Estimating Conditional Average Treatment Effects via Sufficient Representation Learning
This addresses a key issue in causal inference for fields like medicine or economics by improving CATE estimation accuracy, though it appears incremental as it builds on existing representation learning methods.
The paper tackles the problem of estimating conditional average treatment effects (CATE) in high-dimensional data by proposing CrossNet, a neural network approach that learns sufficient representations and cross-utilizes data from both treatment and control groups, resulting in outperformance over competitive methods in simulations and empirical tests.

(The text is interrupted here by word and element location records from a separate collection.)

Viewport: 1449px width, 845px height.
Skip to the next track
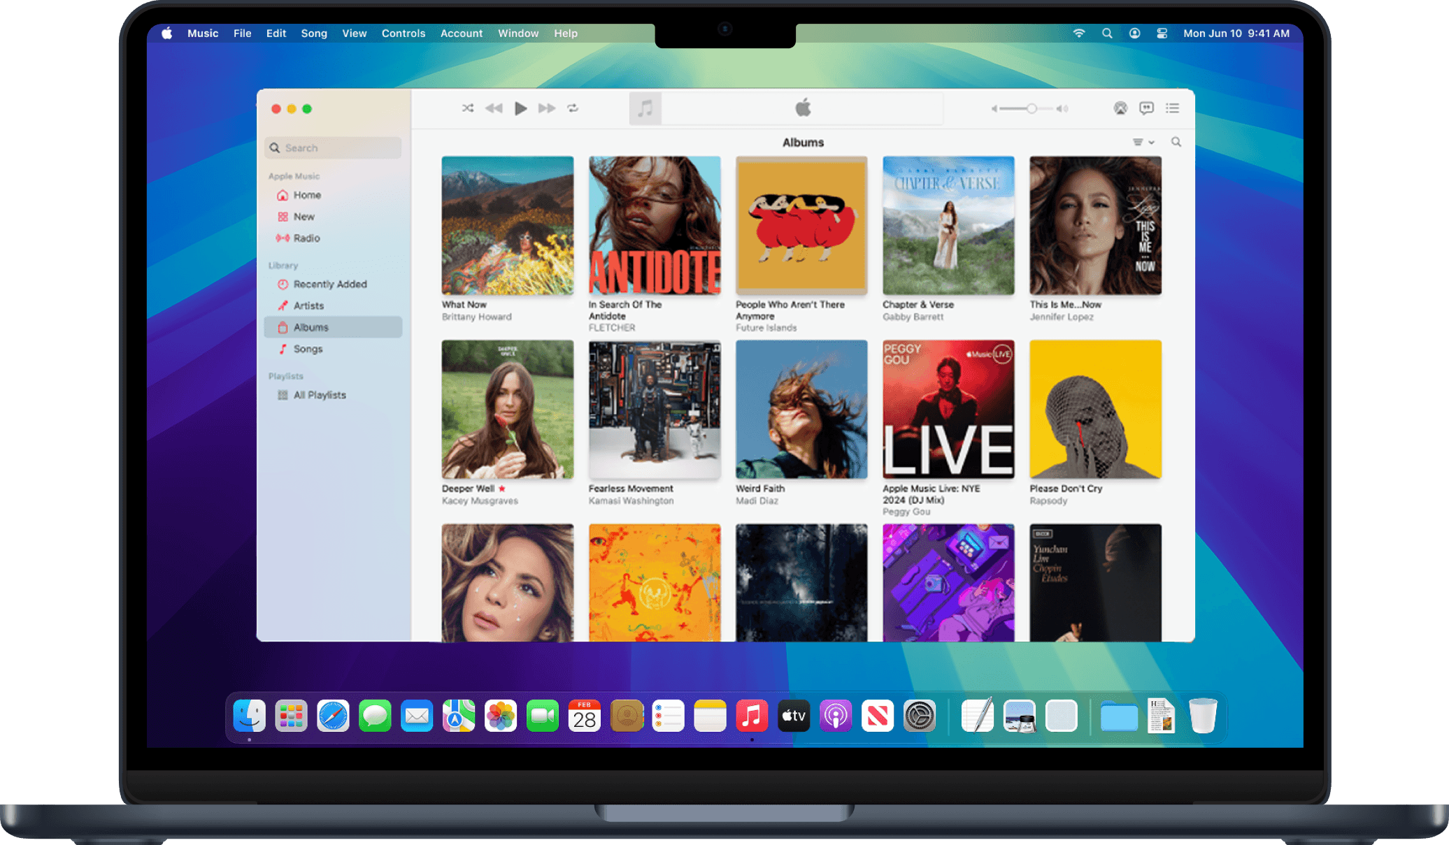[547, 108]
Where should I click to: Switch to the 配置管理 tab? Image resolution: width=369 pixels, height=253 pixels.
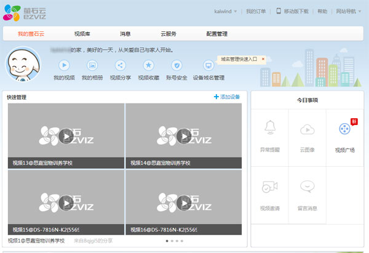click(216, 34)

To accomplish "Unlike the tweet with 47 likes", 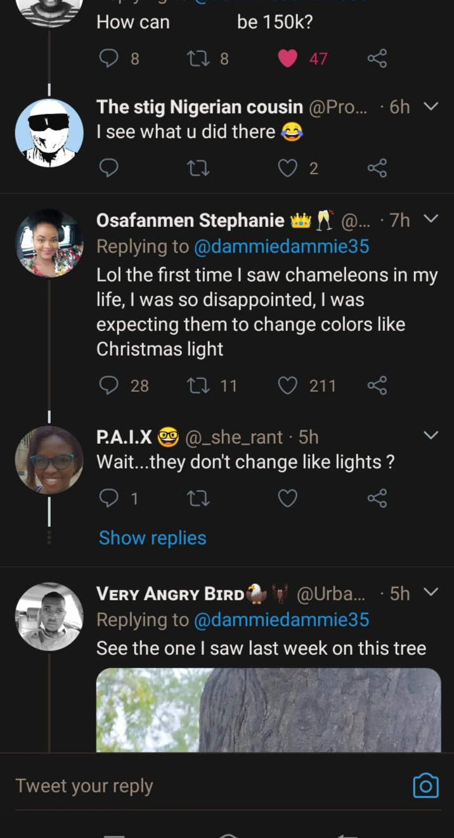I will [288, 59].
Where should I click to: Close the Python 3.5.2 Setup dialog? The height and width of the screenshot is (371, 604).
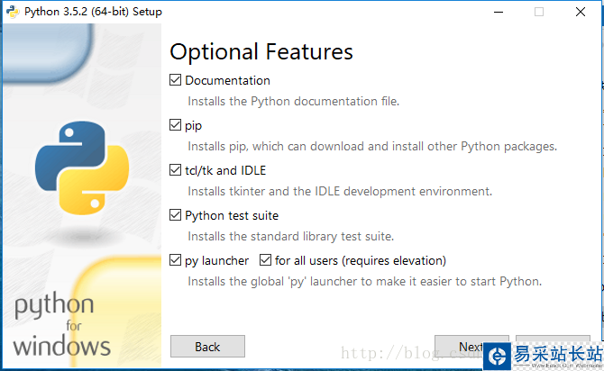tap(581, 12)

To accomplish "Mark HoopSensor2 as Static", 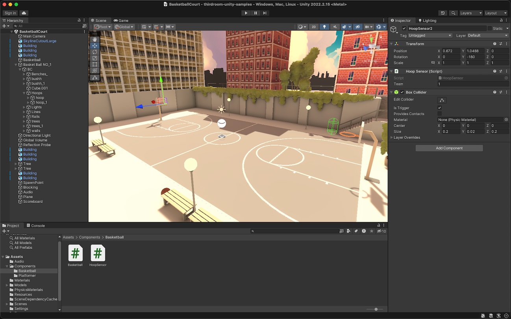I will (490, 28).
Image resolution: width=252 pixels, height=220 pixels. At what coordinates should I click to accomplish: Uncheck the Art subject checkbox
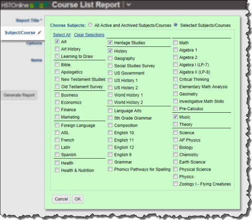[57, 41]
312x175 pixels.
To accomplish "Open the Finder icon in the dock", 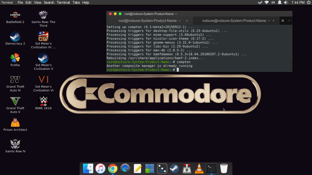I will (88, 168).

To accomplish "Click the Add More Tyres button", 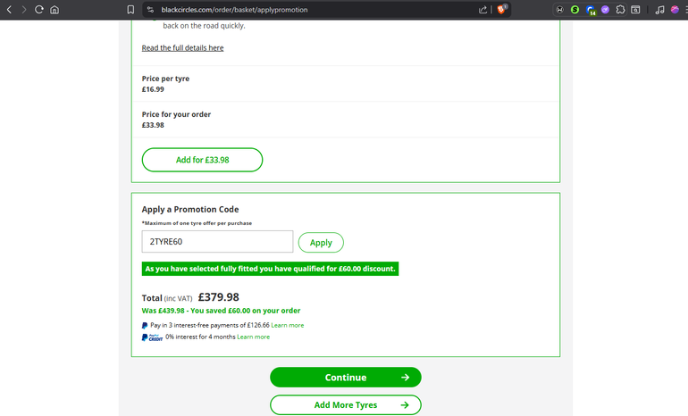I will click(345, 405).
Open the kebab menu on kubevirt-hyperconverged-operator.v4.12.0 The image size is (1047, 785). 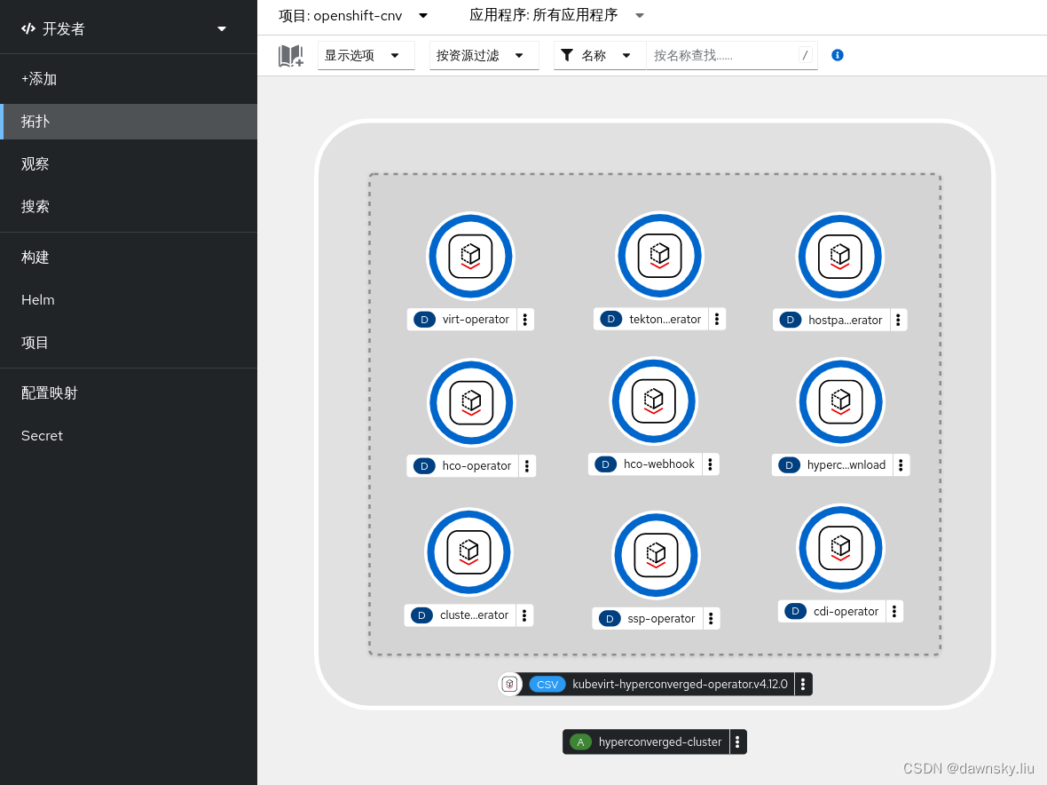coord(803,684)
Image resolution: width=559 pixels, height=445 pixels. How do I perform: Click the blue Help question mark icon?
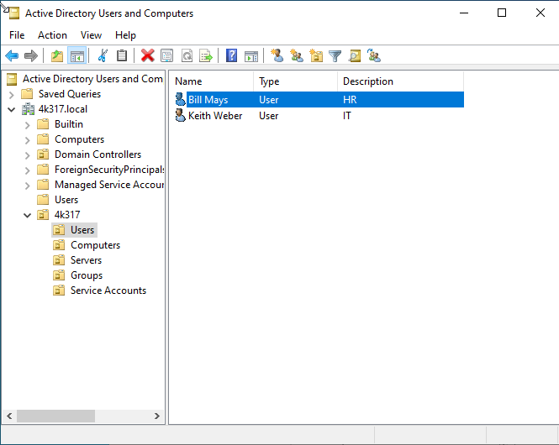pyautogui.click(x=231, y=56)
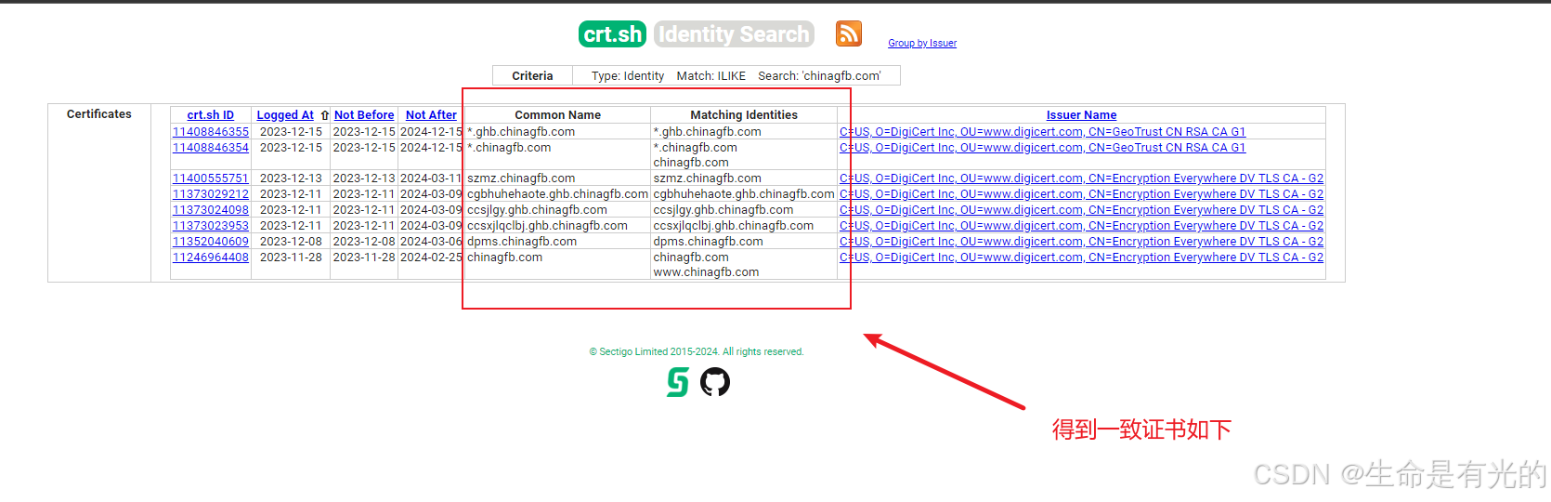This screenshot has height=502, width=1551.
Task: Open certificate ID 11400555751
Action: tap(211, 178)
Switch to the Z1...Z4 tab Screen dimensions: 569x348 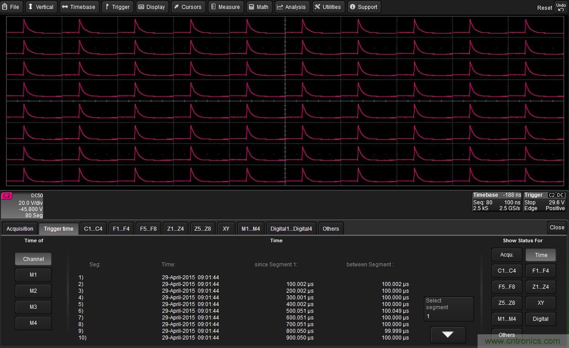coord(175,228)
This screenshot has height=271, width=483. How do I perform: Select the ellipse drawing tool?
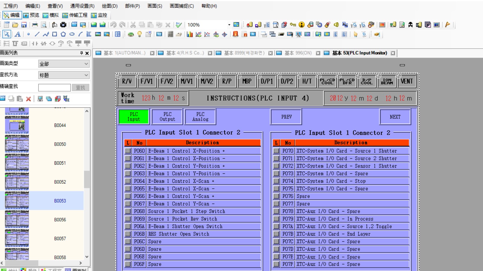[72, 34]
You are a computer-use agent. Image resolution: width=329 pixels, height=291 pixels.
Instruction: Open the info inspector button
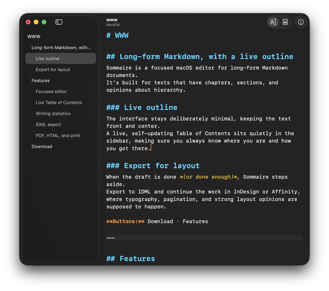pyautogui.click(x=300, y=22)
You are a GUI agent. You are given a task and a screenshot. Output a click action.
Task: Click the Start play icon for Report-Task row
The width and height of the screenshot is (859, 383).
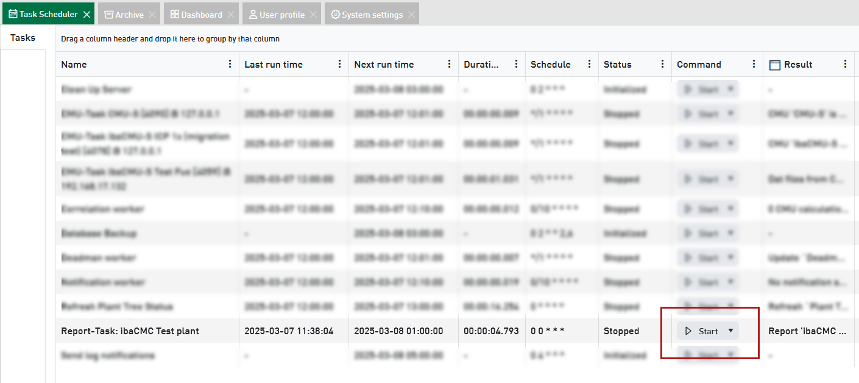pos(688,331)
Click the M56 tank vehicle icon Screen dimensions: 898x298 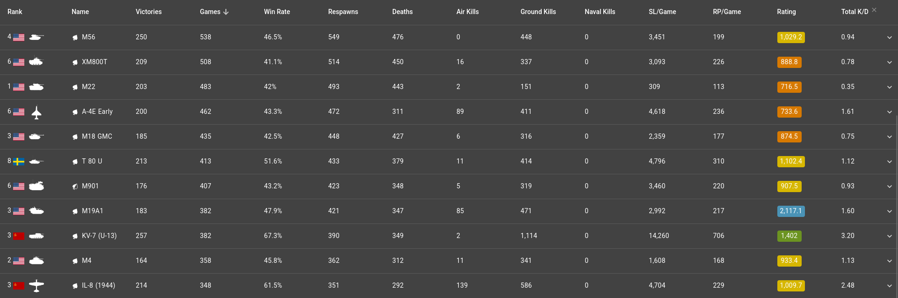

Estimating the conditional average treatment effects (CATE) is very important in causal inference and has a wide range of applications across many fields. In the estimation process of CATE, the unconfoundedness assumption is typically required to ensure the identifiability of the regression problems. When estimating CATE using high-dimensional data, there have been many variable selection methods and neural network approaches based on representation learning, while these methods do not provide a way to verify whether the subset of variables after dimensionality reduction or the learned representations still satisfy the unconfoundedness assumption during the estimation process, which can lead to ineffective estimates of the treatment effects. Additionally, these methods typically use data from only the treatment or control group when estimating the regression functions for each group. This paper proposes a novel neural network approach named \textbf{CrossNet} to learn a sufficient representation for the features, based on which we then estimate the CATE, where cross indicates that in estimating the regression functions, we used data from their own group as well as cross-utilized data from another group. Numerical simulations and empirical results demonstrate that our method outperforms the competitive approaches.